Nailing down the best erotic poetry is difficult because preferences and tastes vary so greatly from person to person to person. Esta é uma óptima notícia! Significa que temos uma variedade de poemas eróticos para ler que maximizam e diversificam o nosso conceito de sexualidade.

Como estava a pesquisar poemas para esta lista, descobri que sabia exactamente o que não me agradava num poema erótico. As descrições de veias palpitantes e a curva do seu pescoço branco cremoso, por exemplo, não me comovem. Isto significa que se gostarmos de símbolos fálicos e de contemplações prolongadas do pescoço das senhoras brancas, não vamos ver muito disso aqui. Desculpem.

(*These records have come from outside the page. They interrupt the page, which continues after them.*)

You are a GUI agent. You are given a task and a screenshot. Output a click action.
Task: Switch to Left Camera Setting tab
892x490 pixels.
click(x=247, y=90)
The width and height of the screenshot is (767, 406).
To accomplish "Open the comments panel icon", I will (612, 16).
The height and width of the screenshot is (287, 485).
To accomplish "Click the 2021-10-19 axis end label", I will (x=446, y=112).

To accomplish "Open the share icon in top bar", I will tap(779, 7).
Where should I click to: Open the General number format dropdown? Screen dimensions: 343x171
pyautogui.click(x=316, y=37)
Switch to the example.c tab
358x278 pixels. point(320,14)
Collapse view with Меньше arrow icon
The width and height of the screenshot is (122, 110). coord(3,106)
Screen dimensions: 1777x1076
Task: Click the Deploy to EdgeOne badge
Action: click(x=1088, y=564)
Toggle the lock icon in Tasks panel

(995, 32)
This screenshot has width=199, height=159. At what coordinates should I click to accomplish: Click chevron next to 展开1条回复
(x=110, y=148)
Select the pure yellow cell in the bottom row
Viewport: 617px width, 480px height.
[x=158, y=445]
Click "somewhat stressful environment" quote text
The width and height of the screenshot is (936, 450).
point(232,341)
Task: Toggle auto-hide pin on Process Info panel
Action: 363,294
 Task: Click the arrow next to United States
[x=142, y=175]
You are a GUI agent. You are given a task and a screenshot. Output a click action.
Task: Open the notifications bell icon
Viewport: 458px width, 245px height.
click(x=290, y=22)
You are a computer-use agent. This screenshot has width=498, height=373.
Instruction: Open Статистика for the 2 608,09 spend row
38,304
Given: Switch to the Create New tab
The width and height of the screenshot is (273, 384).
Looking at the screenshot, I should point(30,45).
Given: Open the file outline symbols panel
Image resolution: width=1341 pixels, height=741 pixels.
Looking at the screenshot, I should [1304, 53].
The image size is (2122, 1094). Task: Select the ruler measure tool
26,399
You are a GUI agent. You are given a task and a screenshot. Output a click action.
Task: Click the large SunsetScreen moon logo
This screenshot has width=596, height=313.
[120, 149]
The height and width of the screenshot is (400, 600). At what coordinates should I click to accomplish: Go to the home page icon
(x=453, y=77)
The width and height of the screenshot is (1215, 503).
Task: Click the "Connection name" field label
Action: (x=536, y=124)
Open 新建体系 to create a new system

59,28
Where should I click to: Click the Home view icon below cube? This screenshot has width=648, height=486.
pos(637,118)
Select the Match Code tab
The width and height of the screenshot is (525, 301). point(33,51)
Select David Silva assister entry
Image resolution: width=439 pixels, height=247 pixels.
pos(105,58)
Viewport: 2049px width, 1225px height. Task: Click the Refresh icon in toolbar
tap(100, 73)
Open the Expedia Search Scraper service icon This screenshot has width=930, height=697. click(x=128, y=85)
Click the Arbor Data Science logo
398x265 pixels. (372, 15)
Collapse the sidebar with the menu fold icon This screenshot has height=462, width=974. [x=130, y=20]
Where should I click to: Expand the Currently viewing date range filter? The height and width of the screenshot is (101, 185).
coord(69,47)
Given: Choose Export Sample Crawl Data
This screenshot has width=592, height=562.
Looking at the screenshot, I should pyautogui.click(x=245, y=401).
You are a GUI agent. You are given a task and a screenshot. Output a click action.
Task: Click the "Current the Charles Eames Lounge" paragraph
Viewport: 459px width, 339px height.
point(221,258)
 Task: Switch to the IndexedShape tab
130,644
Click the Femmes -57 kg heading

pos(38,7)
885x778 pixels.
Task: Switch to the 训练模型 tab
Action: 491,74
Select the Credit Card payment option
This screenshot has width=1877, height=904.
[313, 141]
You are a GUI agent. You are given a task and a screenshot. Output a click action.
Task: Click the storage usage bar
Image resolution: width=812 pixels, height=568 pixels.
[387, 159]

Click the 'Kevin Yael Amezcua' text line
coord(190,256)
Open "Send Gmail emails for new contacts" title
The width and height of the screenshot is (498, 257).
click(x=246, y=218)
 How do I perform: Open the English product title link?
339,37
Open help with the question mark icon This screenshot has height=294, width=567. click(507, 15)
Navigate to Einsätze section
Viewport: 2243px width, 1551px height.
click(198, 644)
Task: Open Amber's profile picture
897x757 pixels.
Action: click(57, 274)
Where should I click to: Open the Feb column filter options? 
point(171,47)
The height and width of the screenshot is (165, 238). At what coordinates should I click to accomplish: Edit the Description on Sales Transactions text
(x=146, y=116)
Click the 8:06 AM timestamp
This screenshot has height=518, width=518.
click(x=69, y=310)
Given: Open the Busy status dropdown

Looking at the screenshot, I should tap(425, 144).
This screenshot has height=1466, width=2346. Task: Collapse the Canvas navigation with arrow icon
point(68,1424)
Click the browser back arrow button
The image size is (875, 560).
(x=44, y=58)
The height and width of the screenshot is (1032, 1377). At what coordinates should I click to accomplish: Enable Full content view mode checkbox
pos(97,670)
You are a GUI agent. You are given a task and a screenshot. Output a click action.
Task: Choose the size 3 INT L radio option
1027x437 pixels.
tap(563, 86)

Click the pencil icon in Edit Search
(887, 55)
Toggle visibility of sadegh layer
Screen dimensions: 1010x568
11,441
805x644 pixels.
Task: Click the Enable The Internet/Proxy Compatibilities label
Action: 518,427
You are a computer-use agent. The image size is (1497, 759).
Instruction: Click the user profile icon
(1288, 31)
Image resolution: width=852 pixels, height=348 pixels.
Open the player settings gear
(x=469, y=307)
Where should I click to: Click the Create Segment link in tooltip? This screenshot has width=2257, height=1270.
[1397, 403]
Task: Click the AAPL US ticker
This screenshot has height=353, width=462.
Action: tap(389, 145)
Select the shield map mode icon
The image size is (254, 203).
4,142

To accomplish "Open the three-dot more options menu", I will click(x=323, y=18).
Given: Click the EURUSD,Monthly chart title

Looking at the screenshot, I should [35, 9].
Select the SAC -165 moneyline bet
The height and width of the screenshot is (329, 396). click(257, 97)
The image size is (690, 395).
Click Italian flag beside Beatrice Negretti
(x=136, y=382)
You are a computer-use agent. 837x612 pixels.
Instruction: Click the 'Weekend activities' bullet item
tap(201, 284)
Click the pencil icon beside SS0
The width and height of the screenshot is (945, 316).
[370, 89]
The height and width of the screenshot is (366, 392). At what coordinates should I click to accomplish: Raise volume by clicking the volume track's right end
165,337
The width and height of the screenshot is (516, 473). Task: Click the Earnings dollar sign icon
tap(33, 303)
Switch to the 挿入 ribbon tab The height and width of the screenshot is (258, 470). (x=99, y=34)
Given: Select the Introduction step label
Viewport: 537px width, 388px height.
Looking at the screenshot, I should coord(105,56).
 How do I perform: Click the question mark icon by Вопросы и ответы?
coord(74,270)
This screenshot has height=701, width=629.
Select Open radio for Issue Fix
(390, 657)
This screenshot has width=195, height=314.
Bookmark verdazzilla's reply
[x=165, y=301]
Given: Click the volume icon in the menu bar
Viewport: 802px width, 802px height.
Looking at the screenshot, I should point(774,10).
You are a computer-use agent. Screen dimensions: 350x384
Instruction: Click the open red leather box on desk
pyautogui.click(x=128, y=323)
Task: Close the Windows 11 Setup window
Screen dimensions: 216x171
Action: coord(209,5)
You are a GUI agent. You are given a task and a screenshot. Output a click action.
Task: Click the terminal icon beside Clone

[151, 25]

Caí nestes 13 poemas eróticos que eu acho genuinamente sexy por uma razão ou outra. Para alguns, é a urgência na voz do orador. É adorável sentir-se visto e necessário. Poemas com detalhes sensoriais tão ricos que me sinto encarnado no próprio poema também constituem um forte argumento a favor do erotismo. Há pelo menos um poema aqui que me fez apertar a mão ao coração com a boca aberta, pensando com alegria, “podem dizer isso?”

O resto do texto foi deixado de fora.